Required action:
When a line in the entries below contains the word "will", copy that line.
============
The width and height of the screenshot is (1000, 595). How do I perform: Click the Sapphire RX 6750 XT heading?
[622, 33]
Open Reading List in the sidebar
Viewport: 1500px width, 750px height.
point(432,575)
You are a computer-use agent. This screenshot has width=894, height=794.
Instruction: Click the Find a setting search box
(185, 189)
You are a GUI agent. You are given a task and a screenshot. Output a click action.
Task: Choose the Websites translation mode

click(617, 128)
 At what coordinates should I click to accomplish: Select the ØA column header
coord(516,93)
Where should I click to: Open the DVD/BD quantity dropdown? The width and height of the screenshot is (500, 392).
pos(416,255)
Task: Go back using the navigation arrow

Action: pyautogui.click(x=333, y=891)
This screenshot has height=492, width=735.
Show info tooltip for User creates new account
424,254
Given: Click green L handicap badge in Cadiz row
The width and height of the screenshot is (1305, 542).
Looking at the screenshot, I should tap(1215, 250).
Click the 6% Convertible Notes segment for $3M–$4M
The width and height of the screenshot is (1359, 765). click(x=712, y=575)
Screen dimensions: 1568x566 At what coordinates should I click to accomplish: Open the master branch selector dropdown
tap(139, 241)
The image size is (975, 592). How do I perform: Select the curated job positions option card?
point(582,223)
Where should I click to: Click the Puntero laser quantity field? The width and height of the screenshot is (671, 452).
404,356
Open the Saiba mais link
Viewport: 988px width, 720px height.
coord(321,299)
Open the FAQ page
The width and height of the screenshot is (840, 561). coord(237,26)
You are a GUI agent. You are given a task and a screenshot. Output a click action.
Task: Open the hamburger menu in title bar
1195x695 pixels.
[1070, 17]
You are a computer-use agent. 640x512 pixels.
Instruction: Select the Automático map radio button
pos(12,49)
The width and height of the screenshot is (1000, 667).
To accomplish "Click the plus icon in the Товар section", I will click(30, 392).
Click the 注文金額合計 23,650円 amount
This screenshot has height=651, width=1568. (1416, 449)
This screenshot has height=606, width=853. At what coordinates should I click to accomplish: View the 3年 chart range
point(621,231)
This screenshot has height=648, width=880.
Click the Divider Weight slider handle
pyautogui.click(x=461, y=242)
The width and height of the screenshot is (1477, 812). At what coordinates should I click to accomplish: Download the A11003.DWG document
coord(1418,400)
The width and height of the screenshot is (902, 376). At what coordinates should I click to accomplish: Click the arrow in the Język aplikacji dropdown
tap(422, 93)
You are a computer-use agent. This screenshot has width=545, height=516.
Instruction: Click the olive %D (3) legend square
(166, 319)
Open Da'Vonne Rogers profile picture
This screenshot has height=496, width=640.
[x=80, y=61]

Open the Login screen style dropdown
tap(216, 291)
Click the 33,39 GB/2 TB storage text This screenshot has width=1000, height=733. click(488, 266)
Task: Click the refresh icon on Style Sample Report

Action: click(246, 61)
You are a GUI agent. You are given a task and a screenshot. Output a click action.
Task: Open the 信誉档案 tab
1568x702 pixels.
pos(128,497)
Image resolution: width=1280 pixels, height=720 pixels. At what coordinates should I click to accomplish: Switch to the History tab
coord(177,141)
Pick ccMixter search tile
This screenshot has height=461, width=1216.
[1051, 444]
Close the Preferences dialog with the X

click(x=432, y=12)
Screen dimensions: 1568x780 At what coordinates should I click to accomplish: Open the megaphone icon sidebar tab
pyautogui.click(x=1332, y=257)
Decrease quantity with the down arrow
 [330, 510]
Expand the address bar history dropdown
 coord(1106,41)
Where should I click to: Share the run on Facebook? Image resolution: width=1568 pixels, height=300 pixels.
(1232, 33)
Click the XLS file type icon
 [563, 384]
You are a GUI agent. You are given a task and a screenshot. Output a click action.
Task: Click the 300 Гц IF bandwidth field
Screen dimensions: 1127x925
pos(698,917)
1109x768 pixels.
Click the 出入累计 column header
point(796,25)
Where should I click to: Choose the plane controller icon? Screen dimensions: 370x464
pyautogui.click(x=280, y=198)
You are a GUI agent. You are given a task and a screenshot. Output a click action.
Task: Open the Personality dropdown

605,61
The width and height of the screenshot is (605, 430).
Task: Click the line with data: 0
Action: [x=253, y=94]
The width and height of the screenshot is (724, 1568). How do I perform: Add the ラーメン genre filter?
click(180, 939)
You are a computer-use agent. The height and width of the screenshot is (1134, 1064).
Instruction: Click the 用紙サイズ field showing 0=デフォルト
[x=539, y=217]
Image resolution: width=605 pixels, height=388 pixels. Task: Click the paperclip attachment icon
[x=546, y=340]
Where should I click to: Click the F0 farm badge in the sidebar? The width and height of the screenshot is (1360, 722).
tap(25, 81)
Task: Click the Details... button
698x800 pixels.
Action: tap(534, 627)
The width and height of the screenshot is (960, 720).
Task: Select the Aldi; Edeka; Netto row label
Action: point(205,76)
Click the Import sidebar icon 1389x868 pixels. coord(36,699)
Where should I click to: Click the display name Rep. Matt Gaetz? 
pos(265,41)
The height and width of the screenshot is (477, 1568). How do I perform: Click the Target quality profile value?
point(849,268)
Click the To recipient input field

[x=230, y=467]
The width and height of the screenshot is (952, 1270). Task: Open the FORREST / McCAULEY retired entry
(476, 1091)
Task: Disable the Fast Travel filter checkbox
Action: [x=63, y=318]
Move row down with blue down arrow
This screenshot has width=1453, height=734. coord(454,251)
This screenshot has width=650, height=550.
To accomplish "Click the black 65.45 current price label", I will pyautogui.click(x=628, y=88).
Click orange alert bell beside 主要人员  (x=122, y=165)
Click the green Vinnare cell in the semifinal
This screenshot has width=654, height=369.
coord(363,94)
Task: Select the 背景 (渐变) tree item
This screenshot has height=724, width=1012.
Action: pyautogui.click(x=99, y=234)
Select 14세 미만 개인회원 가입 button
============
Task answer:
To accomplish "Click the plus icon in the Товар section", I will click(30, 392).
To accomplish "Click the black 65.45 current price label", I will pyautogui.click(x=628, y=88).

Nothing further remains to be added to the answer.